Saturday, March 15, 2008

Berkatadengancinta

Cahaya dalam kegalauan

Aku mahasiswa yang linglung menerobos kepedihan-kepedihan yang diutarakan oleh kehidupan, warna-warna gemerlap berubah menjadi gelap saat harus kuhadapi klimaks yang semakin rumit, namun bukan berarti tidak ada pertolongan?.Tuhan selalu memberiku pertolongan, bayangkan keputusasaan ku mencari lokasi yang cocok untuk kutempati agar aku tidak terlalu terganggu dan menganggu orang lain, itu kuceritakan pada seorang ibu yang hidup sederhana mengerti kalau kehidupan sekarang begitu keras, hanya dari pengalaman itu membuat kita semakin tumbuh dewasa. Aku akui, mereka selalu menyapaku dikala aku terlalu sibuk menghadapi beratnya tugas-tugas kuliah dan memberikan semangat baru.

”cahaya itu lebih baik dihampiri, dibandingkan kegelapan yang menjemukan, bahkan kau tertekan oleh dirimu sendiri, jadi pahamilah keadaan ”

Langit saat itupun meneteskan kesedihan, dikala kebohongan yang sengaja ditekan. Tapi, tiba-tiba seberkas ide yang kusampaikan telah mengungkap sebuah kebohongan terbesar,

”ketertutupanku pada kenyataan dan tekanan-tekanan ini membuat aku takut membebani kedua orang tuaku, persaingan antar pemilik kos didekat kampusku begitu ketat hingga aku kewalahan mencari ruangan yang tepat agar aku bisa berkonsentrasi dan menfokuskan kuliah, untung saja tugas-tugas kuliah yang diberikan dosen belum terlalu banyak.

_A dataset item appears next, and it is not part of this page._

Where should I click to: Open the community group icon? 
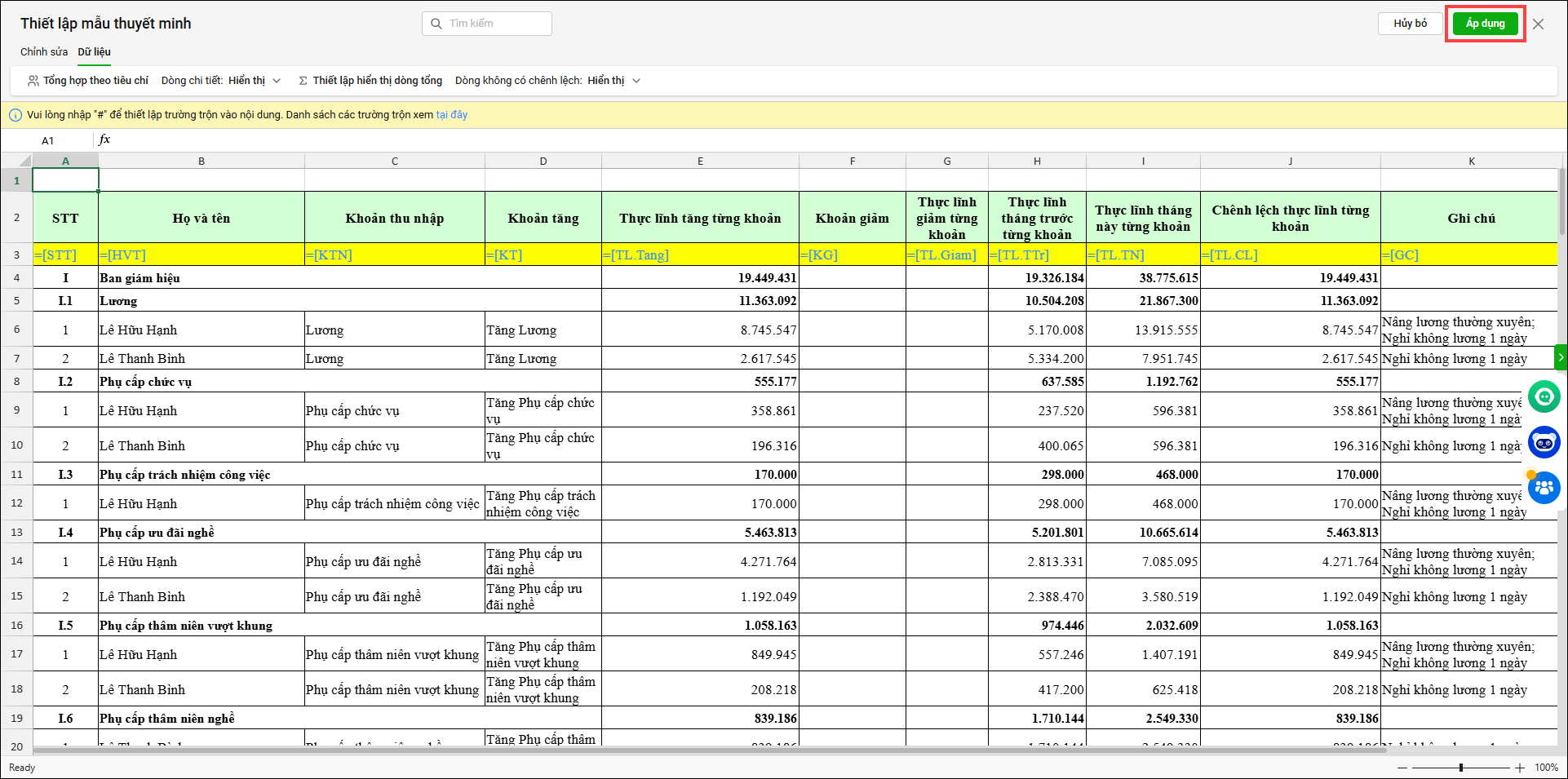(1544, 489)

Aku memang bingung mengambil lokasi kecuali lokasi itu tenang dan membuatku tentram dalam belajar.

Teman-temanku hirau mengapa aku terlalu tenang, ketenangan ini hanya kudapatkan pada kekuatan cinta kedua orang tuaku yang selalu memberiku energi.Kebesaran cinta mereka memang tidak dapat digantikan oleh apa pun. Aku merasa sangat bersalah karena ketertutupanku. Kekuatan cinta itu membuatku terharu, apalagi jika persangkaanku terhadap Tuhan yang akan memberikan aku jalan keluar menghadapi kerasnya hidup dizaman kapitalis dan rakyat kecil tidak dapat bersuara, termasuk aku dengan keterbatasan gaji guru dan potongan gaji yang diterima ibuku, aku berusaha menutupi semua dengan bekerja paruh waktu menulis di salah satu media daerah dan menjual buku pesanan pelanggan dari Yogya.

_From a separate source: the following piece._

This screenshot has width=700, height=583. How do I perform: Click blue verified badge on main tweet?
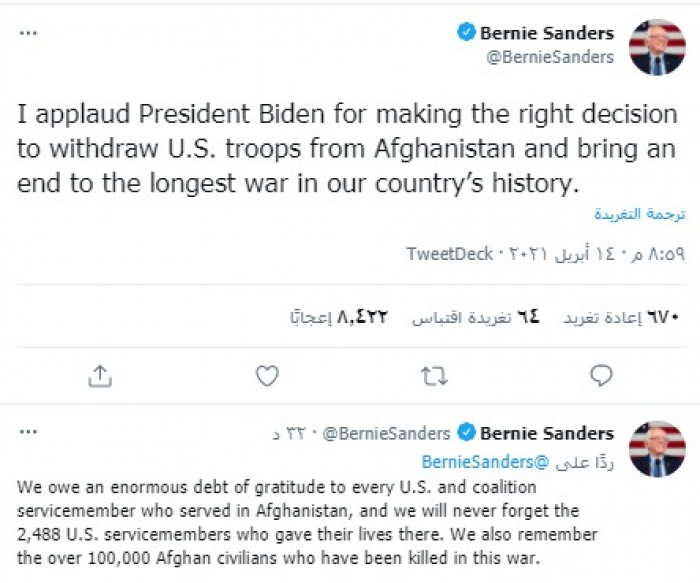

Ya, kalaupun ada rezeki, aku bisa memenuhi kebutuhan pokokku. Diriku seolah-olah tidak terkendali saat menghadapi tekanan, hampir setiap tekanan yang keras membuat aku sakit-sakitan.

Hidup didunia ini tidaklah mudah, seperti membalik telapak tangan. Seperti hayalan seorang pemuda yang telah bertunangan, lalu menikah. Padahal, dibaliknya semua itu hanya kebohongan besar. Memanas-manasi dan aku bisa bertindak menggunakan logika, biarkan yang lainnya menjawab kebohongannya.

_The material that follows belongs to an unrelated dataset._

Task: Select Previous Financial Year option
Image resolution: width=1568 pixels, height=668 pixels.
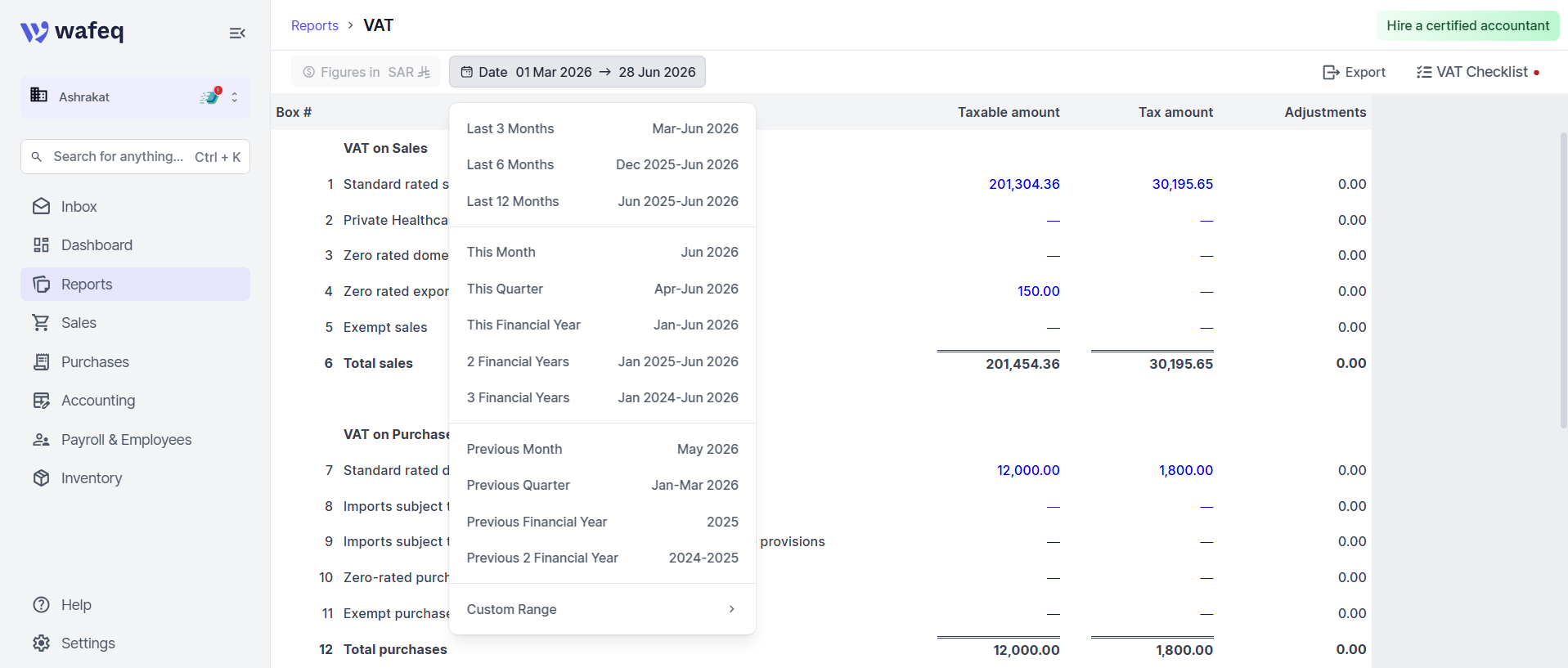Action: 603,522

”mengapa selalu ada kebohongan, dibalik kebohongan atau pikiran anak kecil yang sesungguhnya tidak mampu menghadapi realita, atau kajian-kajian yang membuat pusing kepala. Padahal itu hanya pikirannya, apa salahnya aku mengungkapkan keberatan, meskipun aku wanita yang menghadapi tekanan-tekanan sendirian ditengah tingginya harga ilmu dan dibalik keterbatasan biaya. ”

Aku sering melihat, keputus asaan karena ketidak mengertian akan mata kuliah yang dianggap rumit dan ruang belajar darurat dengan biaya dua kali lipat. Lebih besar dibandingkan gaji seorang guru yang mendapatkan potongan dengan kesederhanaan dan keterbatasan.Namun, dibalik semua itu mereka memiliki semangat dengan kekuatan cinta yang tidak bisa digantikan oleh apa pun.

Mereka berusaha mengiba dan diam dengan janji-janji manis para koorporat yang menyumbat dan membiarkan keluarga-keluarga miskin ditelantarkna. Janji hanya tinggal janji, kebiadaban nasibkah?perjuangan-perjuangan itu terhenti tak kala tajamnya harga menerobos pasaran.